Pixel coordinate grounding data
****
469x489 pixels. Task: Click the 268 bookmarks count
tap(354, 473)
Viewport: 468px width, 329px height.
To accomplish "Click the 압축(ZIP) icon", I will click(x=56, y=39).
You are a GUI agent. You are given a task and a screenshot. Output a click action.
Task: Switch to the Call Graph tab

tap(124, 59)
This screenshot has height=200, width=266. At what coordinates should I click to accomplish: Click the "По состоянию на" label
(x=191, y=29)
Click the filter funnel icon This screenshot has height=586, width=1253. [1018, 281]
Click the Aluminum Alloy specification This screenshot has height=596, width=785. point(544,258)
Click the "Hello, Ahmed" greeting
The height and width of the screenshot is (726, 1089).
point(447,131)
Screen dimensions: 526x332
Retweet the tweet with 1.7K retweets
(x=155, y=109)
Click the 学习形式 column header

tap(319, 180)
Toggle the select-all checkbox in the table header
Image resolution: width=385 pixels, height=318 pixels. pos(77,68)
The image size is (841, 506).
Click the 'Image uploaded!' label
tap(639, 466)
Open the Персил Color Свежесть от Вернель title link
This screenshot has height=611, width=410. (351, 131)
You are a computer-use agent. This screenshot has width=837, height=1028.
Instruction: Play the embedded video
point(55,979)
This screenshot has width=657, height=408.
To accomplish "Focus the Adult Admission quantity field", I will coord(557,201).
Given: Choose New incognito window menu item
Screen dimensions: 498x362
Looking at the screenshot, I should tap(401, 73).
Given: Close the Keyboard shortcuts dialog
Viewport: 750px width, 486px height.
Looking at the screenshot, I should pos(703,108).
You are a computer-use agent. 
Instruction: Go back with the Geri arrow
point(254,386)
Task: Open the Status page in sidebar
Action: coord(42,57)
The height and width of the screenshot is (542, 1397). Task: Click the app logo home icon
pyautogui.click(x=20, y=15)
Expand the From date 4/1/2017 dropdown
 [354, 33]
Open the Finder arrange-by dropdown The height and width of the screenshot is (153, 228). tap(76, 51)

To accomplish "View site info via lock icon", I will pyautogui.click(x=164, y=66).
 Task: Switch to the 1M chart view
****
- **What you are asked to do**: Identify the lines above that contain the word "computer", then copy them.

- **Response area**:
You are a computer-use agent. This screenshot has width=837, height=1028.
You are a computer-use agent. 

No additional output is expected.